◆ PROBLEM REQUIREMENTS: Two lines in the listing below mark the span: one contains "This screenshot has width=1200, height=900." and one contains "Switch to full screen reading view". Reproduce both of them and everything between, exactly.

*** TASK INPUT ***

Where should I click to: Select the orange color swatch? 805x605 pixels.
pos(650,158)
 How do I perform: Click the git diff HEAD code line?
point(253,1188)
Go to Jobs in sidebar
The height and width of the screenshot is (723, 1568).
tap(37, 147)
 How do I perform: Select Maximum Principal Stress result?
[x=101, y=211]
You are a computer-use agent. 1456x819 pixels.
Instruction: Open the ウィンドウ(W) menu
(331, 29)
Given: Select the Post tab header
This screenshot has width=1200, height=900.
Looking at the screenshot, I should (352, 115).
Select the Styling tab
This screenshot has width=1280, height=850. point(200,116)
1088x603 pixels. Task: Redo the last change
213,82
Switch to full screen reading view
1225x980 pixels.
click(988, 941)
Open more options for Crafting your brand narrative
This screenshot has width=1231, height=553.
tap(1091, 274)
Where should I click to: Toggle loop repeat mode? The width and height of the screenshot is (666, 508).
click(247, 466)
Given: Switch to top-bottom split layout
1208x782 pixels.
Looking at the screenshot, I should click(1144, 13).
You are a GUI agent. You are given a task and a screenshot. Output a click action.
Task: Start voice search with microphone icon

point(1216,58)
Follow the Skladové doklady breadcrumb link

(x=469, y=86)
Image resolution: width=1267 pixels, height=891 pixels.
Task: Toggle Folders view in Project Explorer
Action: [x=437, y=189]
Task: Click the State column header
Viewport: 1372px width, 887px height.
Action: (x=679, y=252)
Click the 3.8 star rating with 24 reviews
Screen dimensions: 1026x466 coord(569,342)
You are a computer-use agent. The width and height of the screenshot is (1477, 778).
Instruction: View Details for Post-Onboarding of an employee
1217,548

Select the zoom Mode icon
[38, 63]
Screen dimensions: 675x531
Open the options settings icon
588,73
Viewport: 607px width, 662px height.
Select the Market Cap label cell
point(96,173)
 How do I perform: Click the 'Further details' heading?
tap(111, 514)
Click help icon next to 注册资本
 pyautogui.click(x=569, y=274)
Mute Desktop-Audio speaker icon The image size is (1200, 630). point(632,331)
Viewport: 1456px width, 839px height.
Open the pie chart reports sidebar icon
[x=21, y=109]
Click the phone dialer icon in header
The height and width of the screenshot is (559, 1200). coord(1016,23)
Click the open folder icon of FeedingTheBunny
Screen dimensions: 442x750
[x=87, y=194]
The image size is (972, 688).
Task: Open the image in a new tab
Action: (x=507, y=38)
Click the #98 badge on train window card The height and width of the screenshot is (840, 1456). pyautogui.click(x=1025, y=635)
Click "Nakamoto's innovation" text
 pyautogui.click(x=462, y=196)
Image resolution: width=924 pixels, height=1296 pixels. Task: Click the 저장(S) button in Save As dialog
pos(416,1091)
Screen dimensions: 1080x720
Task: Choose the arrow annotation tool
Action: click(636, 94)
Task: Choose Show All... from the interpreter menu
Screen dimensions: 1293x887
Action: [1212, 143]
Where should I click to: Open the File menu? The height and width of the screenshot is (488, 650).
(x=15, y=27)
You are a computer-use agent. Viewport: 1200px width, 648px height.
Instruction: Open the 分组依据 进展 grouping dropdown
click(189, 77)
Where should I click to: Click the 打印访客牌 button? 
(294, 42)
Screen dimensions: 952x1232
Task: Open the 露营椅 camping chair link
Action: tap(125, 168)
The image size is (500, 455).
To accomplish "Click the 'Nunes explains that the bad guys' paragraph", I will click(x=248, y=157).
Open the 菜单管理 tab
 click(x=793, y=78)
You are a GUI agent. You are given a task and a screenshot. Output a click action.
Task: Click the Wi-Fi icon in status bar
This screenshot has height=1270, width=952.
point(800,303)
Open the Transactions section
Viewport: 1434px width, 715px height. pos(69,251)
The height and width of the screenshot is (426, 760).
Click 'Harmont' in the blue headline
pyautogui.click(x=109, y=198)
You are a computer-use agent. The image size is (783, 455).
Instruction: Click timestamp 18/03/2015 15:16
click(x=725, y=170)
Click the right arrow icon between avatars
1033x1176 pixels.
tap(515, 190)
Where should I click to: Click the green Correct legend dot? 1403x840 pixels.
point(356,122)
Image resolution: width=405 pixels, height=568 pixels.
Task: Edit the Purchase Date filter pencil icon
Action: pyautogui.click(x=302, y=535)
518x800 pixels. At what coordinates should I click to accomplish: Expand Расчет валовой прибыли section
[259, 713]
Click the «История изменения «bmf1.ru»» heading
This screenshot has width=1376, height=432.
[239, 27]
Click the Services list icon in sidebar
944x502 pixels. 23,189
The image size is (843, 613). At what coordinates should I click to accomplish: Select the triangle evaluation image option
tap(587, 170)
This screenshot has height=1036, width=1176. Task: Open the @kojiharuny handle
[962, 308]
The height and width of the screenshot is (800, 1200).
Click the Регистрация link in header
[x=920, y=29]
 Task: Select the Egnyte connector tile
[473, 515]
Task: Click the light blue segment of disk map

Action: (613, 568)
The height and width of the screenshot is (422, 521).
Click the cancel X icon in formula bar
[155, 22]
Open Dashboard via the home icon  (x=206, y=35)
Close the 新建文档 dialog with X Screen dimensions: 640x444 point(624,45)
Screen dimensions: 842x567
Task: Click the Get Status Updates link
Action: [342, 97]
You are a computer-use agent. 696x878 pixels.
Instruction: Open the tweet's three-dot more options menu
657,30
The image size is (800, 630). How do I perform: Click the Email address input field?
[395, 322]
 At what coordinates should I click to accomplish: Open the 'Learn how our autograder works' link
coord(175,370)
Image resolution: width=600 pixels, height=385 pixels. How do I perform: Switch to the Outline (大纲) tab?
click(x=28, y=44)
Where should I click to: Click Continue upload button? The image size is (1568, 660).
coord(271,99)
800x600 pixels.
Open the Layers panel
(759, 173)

***

◆ SOLUTION FOR THIS TASK:
This screenshot has width=1200, height=900.
Looking at the screenshot, I should (352, 115).
Select the Styling tab
This screenshot has width=1280, height=850. point(200,116)
1088x603 pixels. Task: Redo the last change
213,82
Switch to full screen reading view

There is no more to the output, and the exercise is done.